Records excerpted from a collection
━━━
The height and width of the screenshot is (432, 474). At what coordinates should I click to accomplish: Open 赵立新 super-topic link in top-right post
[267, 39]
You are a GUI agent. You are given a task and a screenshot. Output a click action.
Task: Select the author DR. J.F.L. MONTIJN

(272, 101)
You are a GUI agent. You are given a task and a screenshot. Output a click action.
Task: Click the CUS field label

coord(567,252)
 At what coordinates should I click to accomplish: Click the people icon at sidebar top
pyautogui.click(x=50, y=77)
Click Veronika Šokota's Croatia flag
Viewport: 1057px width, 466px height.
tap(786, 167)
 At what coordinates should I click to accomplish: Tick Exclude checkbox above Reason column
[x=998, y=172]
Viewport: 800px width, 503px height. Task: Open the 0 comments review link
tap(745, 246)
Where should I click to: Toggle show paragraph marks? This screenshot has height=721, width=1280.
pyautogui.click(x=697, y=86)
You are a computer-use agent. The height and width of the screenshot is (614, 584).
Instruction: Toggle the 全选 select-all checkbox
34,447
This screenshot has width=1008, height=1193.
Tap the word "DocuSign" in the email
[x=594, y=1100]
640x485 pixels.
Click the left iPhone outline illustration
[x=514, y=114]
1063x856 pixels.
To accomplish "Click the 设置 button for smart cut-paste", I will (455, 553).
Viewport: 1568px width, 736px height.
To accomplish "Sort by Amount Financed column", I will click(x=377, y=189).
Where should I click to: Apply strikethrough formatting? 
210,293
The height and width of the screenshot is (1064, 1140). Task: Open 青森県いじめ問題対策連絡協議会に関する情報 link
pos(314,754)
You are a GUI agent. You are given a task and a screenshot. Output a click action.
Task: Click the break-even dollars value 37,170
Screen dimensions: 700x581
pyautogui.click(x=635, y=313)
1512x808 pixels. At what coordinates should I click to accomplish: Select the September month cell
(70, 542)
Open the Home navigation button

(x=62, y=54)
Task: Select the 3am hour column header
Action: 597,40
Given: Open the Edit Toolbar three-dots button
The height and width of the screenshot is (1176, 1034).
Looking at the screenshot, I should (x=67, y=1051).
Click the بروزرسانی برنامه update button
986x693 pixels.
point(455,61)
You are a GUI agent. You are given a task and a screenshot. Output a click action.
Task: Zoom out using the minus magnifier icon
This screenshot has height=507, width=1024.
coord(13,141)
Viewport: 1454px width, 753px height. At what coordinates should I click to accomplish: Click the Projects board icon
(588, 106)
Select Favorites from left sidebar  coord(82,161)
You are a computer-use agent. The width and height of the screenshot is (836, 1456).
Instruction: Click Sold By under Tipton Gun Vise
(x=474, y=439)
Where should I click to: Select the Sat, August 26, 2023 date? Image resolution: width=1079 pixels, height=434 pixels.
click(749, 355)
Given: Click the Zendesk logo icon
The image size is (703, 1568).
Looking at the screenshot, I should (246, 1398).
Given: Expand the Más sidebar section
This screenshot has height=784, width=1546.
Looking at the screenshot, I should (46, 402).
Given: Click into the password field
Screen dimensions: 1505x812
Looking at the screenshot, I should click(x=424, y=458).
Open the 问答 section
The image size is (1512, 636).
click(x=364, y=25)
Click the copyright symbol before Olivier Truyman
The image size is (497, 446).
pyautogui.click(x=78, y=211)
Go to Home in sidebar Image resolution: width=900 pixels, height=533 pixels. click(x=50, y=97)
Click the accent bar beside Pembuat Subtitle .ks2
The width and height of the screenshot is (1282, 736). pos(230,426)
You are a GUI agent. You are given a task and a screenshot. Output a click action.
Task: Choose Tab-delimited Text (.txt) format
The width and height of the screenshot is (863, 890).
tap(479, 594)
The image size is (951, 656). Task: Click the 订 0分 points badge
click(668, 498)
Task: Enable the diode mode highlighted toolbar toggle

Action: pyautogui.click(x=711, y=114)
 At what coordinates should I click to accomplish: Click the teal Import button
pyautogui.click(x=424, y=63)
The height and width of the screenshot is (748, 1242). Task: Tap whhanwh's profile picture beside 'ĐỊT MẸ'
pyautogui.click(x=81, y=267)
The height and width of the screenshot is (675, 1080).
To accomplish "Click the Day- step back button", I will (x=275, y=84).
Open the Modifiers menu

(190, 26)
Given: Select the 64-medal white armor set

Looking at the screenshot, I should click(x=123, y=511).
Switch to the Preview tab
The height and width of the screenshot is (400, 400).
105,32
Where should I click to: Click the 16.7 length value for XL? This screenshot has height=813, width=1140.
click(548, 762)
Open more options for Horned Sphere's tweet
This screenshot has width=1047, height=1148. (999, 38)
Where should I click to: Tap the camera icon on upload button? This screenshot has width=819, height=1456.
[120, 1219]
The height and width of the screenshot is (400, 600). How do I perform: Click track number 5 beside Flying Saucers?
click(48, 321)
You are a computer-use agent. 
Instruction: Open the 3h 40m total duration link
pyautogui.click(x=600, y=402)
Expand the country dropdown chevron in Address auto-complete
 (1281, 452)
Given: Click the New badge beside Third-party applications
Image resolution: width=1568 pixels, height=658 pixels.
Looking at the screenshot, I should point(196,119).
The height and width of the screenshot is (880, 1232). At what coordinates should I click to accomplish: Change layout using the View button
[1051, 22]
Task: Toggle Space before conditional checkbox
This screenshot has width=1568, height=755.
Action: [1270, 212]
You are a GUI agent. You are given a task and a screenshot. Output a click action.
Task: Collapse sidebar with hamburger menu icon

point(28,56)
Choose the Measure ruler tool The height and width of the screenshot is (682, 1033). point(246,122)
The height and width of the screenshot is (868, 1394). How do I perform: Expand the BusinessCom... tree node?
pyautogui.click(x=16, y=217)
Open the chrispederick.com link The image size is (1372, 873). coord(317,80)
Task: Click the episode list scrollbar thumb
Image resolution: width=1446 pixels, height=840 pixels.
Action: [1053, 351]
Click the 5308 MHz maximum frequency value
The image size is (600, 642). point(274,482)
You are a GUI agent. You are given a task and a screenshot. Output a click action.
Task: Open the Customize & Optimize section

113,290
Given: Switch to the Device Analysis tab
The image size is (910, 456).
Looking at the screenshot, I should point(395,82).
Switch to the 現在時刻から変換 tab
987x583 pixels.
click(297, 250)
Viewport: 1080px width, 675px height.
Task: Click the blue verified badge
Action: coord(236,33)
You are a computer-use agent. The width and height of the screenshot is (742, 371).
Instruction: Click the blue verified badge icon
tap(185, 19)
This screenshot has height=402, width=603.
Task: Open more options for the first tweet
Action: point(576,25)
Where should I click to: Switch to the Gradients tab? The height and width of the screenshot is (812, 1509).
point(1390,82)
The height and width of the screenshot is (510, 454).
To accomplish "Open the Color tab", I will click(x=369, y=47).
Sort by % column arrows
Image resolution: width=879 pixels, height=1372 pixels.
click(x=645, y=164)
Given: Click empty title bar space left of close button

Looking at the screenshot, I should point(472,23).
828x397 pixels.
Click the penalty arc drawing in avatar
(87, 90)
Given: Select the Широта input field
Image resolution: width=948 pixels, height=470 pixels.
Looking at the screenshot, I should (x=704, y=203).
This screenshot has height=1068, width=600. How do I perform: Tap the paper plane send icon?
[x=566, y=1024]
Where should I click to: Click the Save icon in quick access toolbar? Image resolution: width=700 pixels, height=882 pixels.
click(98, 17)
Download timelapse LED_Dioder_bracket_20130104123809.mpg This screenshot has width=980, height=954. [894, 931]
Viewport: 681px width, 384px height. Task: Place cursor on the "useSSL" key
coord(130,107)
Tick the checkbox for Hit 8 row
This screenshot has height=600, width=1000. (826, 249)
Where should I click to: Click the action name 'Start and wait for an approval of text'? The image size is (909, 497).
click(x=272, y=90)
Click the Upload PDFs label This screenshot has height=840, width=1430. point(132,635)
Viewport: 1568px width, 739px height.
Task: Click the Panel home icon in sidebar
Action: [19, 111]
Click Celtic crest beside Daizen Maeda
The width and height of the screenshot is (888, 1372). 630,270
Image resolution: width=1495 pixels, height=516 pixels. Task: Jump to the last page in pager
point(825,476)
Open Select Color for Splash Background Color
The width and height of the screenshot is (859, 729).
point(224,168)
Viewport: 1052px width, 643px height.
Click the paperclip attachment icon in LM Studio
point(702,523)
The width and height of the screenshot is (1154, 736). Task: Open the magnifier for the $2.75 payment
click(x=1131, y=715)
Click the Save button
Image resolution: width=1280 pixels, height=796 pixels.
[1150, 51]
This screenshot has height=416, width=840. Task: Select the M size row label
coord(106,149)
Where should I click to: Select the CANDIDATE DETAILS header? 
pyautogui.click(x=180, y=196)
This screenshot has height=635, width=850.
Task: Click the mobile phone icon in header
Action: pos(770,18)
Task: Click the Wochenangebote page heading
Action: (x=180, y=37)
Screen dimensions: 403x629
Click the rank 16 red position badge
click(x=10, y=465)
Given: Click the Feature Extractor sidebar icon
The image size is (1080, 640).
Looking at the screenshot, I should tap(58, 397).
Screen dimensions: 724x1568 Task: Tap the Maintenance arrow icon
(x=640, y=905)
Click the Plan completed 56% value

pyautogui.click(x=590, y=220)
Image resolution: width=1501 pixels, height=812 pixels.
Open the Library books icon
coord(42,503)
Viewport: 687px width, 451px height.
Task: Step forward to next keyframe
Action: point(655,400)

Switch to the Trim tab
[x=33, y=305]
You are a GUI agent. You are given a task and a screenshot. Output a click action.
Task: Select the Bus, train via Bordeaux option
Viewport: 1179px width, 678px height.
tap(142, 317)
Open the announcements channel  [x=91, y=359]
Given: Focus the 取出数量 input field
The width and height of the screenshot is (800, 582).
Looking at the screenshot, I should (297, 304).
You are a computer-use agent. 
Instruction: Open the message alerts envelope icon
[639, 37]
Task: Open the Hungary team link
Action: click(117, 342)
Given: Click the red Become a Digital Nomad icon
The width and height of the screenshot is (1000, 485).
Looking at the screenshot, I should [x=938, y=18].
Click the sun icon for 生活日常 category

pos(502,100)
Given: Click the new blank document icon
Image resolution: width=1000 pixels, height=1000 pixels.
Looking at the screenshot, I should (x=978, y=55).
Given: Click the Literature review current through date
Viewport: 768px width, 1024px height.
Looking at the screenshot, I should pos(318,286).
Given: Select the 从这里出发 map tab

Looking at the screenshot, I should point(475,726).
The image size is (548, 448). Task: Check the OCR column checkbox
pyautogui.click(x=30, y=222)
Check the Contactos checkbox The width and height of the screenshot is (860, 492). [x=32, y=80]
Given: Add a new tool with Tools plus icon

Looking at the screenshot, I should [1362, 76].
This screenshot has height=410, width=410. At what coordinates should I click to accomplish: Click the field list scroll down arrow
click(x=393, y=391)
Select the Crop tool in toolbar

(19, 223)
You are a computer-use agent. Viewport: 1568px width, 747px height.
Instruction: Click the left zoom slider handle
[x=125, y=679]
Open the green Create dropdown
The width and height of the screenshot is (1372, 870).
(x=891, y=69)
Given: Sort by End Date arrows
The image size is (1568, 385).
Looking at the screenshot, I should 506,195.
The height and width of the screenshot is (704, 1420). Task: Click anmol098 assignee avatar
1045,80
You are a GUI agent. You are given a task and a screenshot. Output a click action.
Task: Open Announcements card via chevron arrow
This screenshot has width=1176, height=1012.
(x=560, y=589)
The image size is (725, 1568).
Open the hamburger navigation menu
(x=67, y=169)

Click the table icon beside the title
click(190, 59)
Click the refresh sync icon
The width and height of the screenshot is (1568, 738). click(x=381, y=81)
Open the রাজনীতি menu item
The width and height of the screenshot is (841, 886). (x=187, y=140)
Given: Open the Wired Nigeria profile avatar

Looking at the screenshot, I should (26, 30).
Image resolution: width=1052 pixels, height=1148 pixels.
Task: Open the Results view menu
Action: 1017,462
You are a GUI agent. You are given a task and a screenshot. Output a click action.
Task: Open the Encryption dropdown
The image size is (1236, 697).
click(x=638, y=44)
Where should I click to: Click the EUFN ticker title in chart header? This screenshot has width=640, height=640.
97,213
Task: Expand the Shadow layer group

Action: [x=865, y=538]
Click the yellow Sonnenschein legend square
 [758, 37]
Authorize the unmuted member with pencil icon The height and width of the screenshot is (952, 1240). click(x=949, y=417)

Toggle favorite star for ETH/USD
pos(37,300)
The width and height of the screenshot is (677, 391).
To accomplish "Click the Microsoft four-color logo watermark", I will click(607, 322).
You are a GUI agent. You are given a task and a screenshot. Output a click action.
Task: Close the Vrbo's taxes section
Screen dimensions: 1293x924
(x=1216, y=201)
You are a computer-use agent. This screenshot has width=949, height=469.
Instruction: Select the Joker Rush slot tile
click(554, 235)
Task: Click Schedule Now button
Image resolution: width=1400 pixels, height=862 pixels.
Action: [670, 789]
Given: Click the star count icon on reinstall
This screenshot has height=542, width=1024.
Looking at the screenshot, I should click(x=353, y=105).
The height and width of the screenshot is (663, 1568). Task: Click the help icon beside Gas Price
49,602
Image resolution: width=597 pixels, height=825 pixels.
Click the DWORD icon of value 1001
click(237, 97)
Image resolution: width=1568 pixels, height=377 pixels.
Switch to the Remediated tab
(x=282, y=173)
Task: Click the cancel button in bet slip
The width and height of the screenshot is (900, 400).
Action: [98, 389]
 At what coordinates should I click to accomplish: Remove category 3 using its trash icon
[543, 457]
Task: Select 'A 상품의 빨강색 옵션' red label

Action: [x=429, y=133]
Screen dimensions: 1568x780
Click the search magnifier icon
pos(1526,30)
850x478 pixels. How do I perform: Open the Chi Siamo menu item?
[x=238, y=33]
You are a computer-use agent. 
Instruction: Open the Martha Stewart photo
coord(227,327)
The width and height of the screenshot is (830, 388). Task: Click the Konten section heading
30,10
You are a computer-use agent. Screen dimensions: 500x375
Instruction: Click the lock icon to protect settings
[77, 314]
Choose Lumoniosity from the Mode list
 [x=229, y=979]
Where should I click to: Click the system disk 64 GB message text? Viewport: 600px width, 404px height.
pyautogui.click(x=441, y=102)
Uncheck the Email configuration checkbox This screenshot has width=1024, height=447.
━━━
*Activity*. Write down every line of the data above that includes the string "input".

*Written solution*.
Given: Select the Широта input field
Given: Focus the 取出数量 input field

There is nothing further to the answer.